Requirements
**A.** In the mailing-list post on forward references in initializers, what does the quoted message say changing these rules is more amenable to?
**B.** Continue the mailing-list post on forward references in initializers from where it stops.

Article
Forward references in initializers
Maurizio Cimadamore
maurizio.cimadamore at oracle.com
Mon Nov 11 14:02:07 UTC 2024
Having a class-wide feature would certainly help. If a class is strict,
I can imagine us explaing to developers how their long-held assumption
of when are things “really initialized” needs some tweaks. But if a
class allows strict and non-strict fields to co-exist, I can imagine a
lot of confusion to arise as a result.
E.g.
|class Test { strict int x = 1; int y = x; // ok int z = 2; strict w =
z; // error } |
Field initialization order is already fairly complex as it is (I mean
remembering where a field initializer is effectively expanded into by
the compiler). Adding new rules in this area is going to increase
complexity. But if the new rules are confined to “a new kind of class”
(as Brian suggests) then it is (subjectively) more manageable.
Maurizio
On 11/11/2024 12:54, Brian Goetz wrote:
> I will reiterate my point that I think changing these rules is
> something that is more amenable to a strict class, then to a subset of
> the fields being strict. I continue to think that we are missing an
> abstraction here.

Supplied data

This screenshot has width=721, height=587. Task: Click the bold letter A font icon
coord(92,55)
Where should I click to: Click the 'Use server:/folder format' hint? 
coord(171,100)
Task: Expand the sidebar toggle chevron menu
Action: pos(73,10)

Task-by-task results
**A.** A strict class, rather than a subset of the fields being strict.

**B.**
>
> Sent from my iPad
>
>> On Nov 11, 2024, at 7:06 AM, Maurizio Cimadamore
>> <maurizio.cimadamore at oracle.com> wrote:
>>
>>
>>
>> I agree with this conclusion.
>>
>> The main point here is that whether strict fields are initialized
>> before/after a super call is a very low-level detail that we'd like
>> most developers to happily ignore. But if the distinction surfaces up
>> at the level of DA/DU and field assignment, this is no longer
>> strictly true, and it is possible that some developers might be
>> puzzled as a result, and have to dig much deeper than they'd
>> comfortable with to find exactly why that is the case. Preserving the
>> illusion that all fields are created equal seems kind of nice, even
>> though it is still an illusion.
>>
>> Maurizio
>>
>>
>> On 08/11/2024 19:59, Dan Smith wrote:
>>> Conclusion: I think I'm happy with a DA/DU analysis that treats
>>> initializers as if they run in left-to-right order, before the start of
>>> the constructor. It's not really true, but it detects the errors we need
>>> to detect with less complexity.
-------------- next part --------------
An HTML attachment was scrubbed...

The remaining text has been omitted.